Quando vamos ao shopping

e eu insisto em gastar,

você diz: "na volta posso pensar",

mas eu sei que não vai comprar." ("Nossas mães", p. 49)

Num exorcismo da solidão, a qual já nos segue desde a nossa infância, levanta-se o desejo da presença materna, presença que nos dá sentido para a vivência:

Quero você sempre comigo.

Quando você sai,

deixa meu coração partido

e a casa fica sem sentido. ("Te amo, mãe!", p. 25)


A não presença da mãe é abertura para o sentimento de autoexílio, ausência de si mesmo que o filho experimenta:

Mãe, em vez de ficar exilado,

eu prefiro ficar ao seu lado. ("Mãe", p. 37)

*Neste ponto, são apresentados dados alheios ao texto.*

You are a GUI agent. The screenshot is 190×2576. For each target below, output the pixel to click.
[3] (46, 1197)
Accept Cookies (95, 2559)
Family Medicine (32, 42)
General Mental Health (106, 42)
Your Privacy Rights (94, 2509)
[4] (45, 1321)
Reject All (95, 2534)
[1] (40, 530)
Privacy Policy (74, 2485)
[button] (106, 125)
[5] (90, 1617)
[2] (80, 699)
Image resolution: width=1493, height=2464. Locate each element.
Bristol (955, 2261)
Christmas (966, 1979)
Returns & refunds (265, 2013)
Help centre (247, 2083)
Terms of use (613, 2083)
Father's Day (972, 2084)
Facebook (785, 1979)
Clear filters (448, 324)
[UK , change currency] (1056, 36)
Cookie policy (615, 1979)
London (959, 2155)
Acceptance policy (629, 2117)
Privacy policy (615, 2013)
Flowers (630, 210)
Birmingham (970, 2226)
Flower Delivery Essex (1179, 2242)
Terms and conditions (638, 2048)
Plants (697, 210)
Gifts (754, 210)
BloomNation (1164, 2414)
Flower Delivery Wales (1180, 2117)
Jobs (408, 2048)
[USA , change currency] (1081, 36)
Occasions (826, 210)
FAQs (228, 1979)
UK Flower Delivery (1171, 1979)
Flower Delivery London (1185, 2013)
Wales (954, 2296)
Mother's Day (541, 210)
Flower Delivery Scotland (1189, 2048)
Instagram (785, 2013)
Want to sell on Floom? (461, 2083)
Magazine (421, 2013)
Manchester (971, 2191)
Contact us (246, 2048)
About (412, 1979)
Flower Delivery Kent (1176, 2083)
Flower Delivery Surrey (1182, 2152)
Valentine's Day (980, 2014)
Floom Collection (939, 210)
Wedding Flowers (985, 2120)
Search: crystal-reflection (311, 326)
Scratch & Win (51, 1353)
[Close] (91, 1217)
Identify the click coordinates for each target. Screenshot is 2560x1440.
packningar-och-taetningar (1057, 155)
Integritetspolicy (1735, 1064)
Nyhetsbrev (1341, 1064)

Tal sentimento negativo é afugentado em outros poemas, quando se tem certeza da presença (mesmo que na ausência) da figura materna:

Quando eu estiver sozinho no mundo,

sua luz vai me guiar.

Você é a mais importante!

Sempre vou te amar. ("O valor das mães", p. 51)

 

Quando a noite chega,

ela me abraça e me beija

e mesmo em meu quarto sozinho,

sei que ela não me deixa. ("Mãe", p. 69)


Os poemas dos jovens escritores não deixam de representar o lado humano do amor, pois até mesmo os sentimentos filiais e maternais são atravessados pelo que há de humano em nós, com erros e acertos:

Sempre brigamos

e também nos desculpamos.

Somos humanos;

assim, erramos e amamos! ("Mãe", p. 59)

Outra questão a ser pontuada é a diversidade na representação das mães, a pluralidade de identidades, a certeza poética e vital de que na existência não existe o estereótipo de Mãe Universal:

Tem mães que são atletas,

praticam até natação.

Outras são tranquilas

e adoram ouvir canção! ("Mãe", p. 75)

Assim são estes poemas: expressões dos afetos e do mirar o existir de mães e filhos. Passos primeiros e primordiais dos pés (e das mãos) no jogo com as palavras, para extrairmos delas as vozes outras e as nossas, a leitura amorosa e amante, a escritura que nos constrói poeticamente na vida.